● **TO DO**
[A] In the oscillator discussion below, list each component in the simplest possible LC oscillator with the number of that component it uses.
[B] Pick up the discussion of building oscillators below at its end and write what comes next.

● **TEXT SECTION**
· · · · · · ·

I made a program that generate random topology and uses spice simulation to find if it oscillate. The goal was to find some novel LC oscillators. It worked, it found many different oscillators. I let it ran for a while and soon I found out that the simplest possible LC oscillator has 1 inductor, 2 capacitors, 1 resistor and 1 transistor. I found many different variations of it, I called this class of oscillators "LCCRT oscillator" and it also always had 2 internal nodes so that's not very large search space (40000 combinations) so I generated all possible combinations and I found out there are exactly 12 distinct LCCRT topologies.

Basically any time cap connects to a rail it can be placed to other rail as well, and any time one rail connects via resistor, the resistor can also be moved to other rail. This creates 12 possible combinations. I tested them in real life and they are stable, even used one in metal detector.

Of course it found many different topologies. Some times they were unique, other times they could be simplified into already found oscillator. It can also use multiple transistors not just one. You can find entire project on github, it is a ngspicejs script: https://github.com/dvhx/lc-oscillator-finder

Never found it hard to build an oscillator, the hard part is musical voltage per octave. 3340 repro chips are the way to go, the best non-3340 circuit I've seen is this one and it's still temperature-sensitive: https://www.youtube.com/watch?v=FiCMjt0mqvI
As someone with a CS degree and not an EE degree, this is fascinating. I tried a decade ago to build some simple RC lights controller circuit that would operate off of a PWM signal and failed. Hats off to you hardware folks. Manipulating atoms and electrons and building circuits that allow us to play games, build businesses, communicate with loved ones, and write this post.
When I was starting out in electronics I found the easiest way to build an oscillator was to build an amplifier and the easiest way to build an amplifier was to build an oscillator. I guess the trick is to be 7 years old and have far more ambition than skill. Couldn't guess at how many tries it took me to make an amplifier that didn't oscillate and when I moved onto oscillators, they never oscillated but they did amplify. In that first year or so, I couldn't actually read resistor color codes, but I thought I could.

· · · · · · ·

● **GIVEN DATA**
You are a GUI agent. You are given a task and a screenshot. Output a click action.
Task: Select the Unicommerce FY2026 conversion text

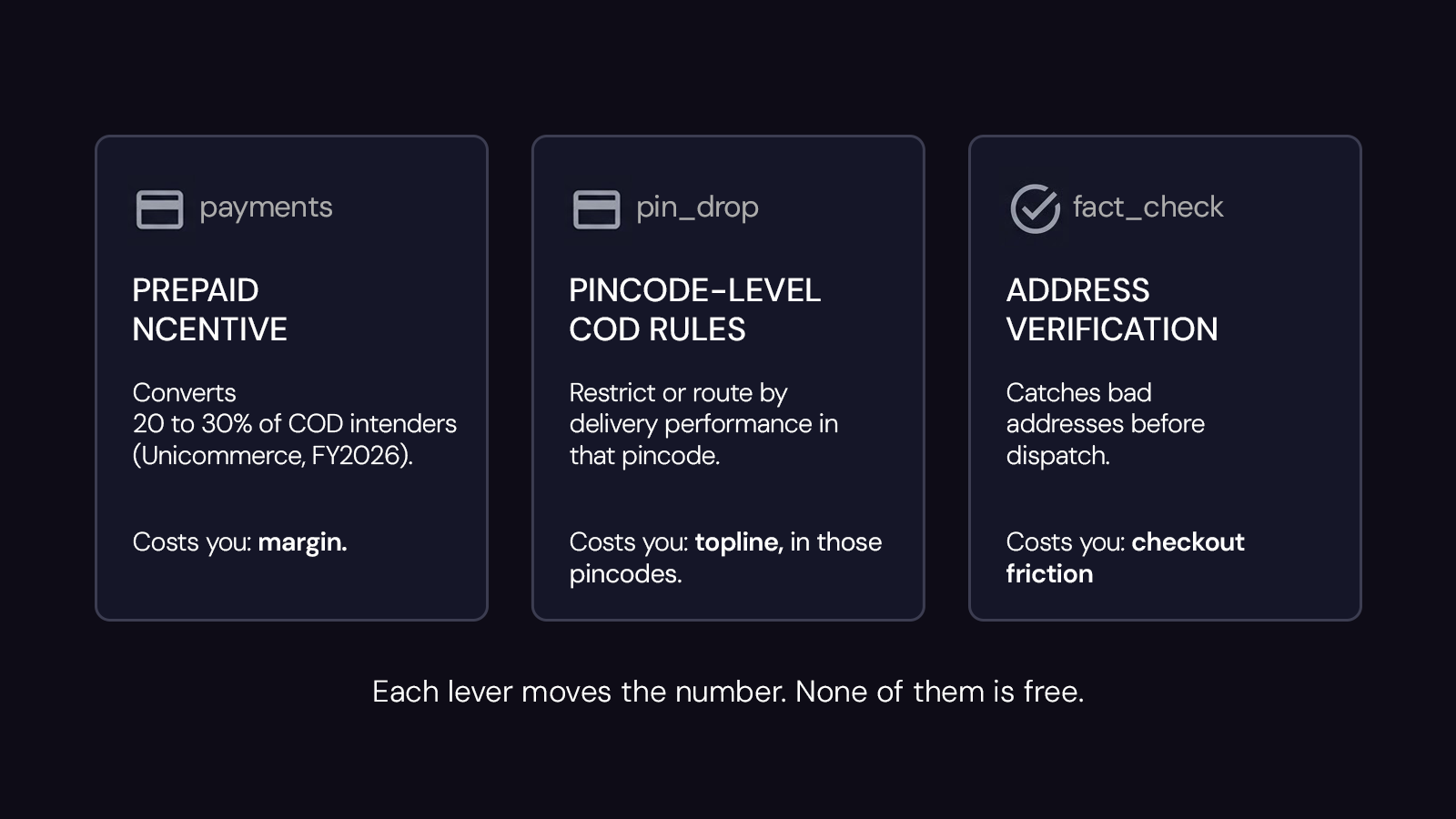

· · · · · · ·

● **PER-TASK OUTPUTS**
[A] 1 inductor, 2 capacitors, 1 resistor, 1 transistor

[B]
I wish Esaki oscillator was mentioned. It's a funny bit of trickery.
One of my favorite is an RC circuit with a Schmitt triggered inverter. So simple and ingenious.
> There’s an old electronics joke that if you want to build an oscillator, you should try building an amplifier

It's funny, I was just thinking this morning about an old article in (I think) Television magazine that I read in the 80s when I was getting into electronics. The author was talking about some service notes he'd received for a particular model of Philips radio, which had just come out, and it was when shops tended to have their own service department that would repair things right there in the shop - and also, apply any "factory fixes".

One such fix was described as "Fix VIUPS", and involved changing a couple of resistors and adding a couple of capacitors. Not really any difference, but the author did think it seemed to make the amp a bit more stable and less inclined to make squealy ploppy noises at high volume when the battery was low. But, curiosity got the better of him, so he rang the Philips rep - what's this "VIUPS"?

No idea. But I'll get hold of someone at head office you can ring. Okay, what's this "VIUPS" thing? No idea, said the head office guy, but I can put you in touch with one of the factory engineers in Eindhoven.

So, a call came in, an international call! Quite a big deal in the 80s. "What's this VIUPS Fix thing in the service notes?" he asked the guy.

"Aha yes", he said in a heavy Dutch accent, "the VIUPS is the noise the set makes when the fault is present."

VIUPS VIUPS VIUPS. Yup.

What intrigued me was the "just use a microcontroller" comment at the bottom of the page - I genuinely don't know if it was pinned because it's a joke, a genius idea or just top 10 dumbest comments of 2025
Two things not mentioned - hey maybe I should blog about these myself and post them up?

The first being the "Two Transistor Metronome" that I can't even remember where I saw first - possibly Electronics Today International or Hobby Electronics, although Practical Electronics was a contender - we didn't get that one much though. I remember my dad and I building this when I was probably about seven or eight, and I've built loads since.

https://tinyurl.com/22qjecj7

It's a relaxation oscillator where the two transistors form more-or-less an SCR, which fires when its (negative-going) gate voltage exceeds its anode voltage. Kind of.

A similar circuit using three transistors and a diode is used in the oscillators in the Roland TB303 and Korg MS10/20/50 series, with a current source used to set the capacitor charging time so you get a nice linear sawtooth. Conveniently the expo converter turns an incoming control voltage into an exponentially-rising current, which is just what you need!

As the famous one-liner from EE goes- if you want to build an oscillator, build an amplifier; if you want to build an amplifier, build an oscillator.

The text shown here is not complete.